Japan’s central bank pointed to signs of improvement in the world’s third-biggest economy after ending a policy meeting yesterday with no change to its ultra-loose monetary stance.
The Bank of Japan (BOJ) said that lower energy costs due to the plunge in crude prices will slow progress toward its inflation target of 2 percent.
However, it cited a recovery in exports, improved industrial production and increased corporate investment as evidence that Japan’s economy is in a “moderate recovery trend.” Japan exited a recession in the last quarter of 2014.
It said a slump in housing investment is beginning to bottom out.
“As was widely expected, the Bank of Japan left policy settings unchanged at today’s meeting,” Marcel Thieliant from Capital Economics said. “Board members upgraded their assessment of industrial production and exports, which they now see picking up. But they also acknowledged the disappointing Q4 GDP data released on Monday by noting that the recovery in private consumption has been sluggish in some areas.”
“The BOJ does not seem to be fully convinced over the strength of the economic recovery, and we still think that policymakers will announce more stimulus in late April,” Thieliant added.
The BOJ’s post-meeting statement yesterday said inflation, excluding the effects of the tax hike, was hovering around 0.5 percent, down from an earlier range of 0.5-1.0 percent that the bank used last month.
The price downgrades underscore how reaching the BOJ’s 2.0 percent inflation target by early next year looks unlikely, and it may ramp up expectations for another round of monetary easing.
The BOJ is injecting tens of trillions of yen into the economy each year to encourage business investment and push prices higher, in turn weakening Japan’s currency.

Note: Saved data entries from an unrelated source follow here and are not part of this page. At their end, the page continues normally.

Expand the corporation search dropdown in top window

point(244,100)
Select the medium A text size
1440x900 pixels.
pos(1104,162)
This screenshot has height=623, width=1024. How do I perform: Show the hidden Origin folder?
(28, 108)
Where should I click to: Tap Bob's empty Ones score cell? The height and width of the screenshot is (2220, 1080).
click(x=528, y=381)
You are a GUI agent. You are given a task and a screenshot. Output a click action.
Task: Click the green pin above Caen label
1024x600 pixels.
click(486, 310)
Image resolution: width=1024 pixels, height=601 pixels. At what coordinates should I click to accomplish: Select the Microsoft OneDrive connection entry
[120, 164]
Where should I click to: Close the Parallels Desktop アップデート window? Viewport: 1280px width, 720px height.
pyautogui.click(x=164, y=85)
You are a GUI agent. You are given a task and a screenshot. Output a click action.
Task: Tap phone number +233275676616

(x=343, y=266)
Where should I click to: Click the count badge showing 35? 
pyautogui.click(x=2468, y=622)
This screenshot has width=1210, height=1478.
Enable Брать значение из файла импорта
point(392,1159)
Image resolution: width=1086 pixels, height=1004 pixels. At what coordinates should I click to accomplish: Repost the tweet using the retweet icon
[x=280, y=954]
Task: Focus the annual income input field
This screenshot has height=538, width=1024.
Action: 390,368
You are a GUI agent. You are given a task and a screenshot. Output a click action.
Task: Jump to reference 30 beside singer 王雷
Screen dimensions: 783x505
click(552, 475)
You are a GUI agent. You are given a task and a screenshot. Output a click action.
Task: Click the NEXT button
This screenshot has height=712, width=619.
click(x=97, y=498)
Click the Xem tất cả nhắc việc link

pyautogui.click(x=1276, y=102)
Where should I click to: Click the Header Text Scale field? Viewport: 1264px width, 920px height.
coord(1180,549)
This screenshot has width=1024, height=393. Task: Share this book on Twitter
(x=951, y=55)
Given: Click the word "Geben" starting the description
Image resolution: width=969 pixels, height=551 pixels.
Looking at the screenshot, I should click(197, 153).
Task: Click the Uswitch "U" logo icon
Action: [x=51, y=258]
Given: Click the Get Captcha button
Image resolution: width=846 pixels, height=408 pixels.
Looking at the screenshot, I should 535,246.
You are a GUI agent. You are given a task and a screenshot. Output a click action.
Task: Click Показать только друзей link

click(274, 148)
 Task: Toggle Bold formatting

The weaker currency has fattened profits of exporters, helping push share prices to seven-year highs.
In its statement, the central bank did not mention the issue of falling or stagnant wages. They are a key concern frequently raised both by BOJ Governor Haruhiko Kuroda and Japanese Prime Minister Shinzo Abe, who has made strong fiscal and monetary stimulus his main strategy for countering years of deflationary stagnation.
The central bank did note, regarding private consumption, that the “recovery in some areas has been sluggish.”
Kuroda and Abe, and many economists, say that long-term growth will hinge on improved purchasing power for Japanese consumers, whose spending is the main driver of growth. They have been lobbying the business community to raise wages at a faster pace to help support the recovery.
Although the economy grew at a 2.2 percent annualized pace in the last quarter, it was flat for the entire year, which was its worst performance in three years.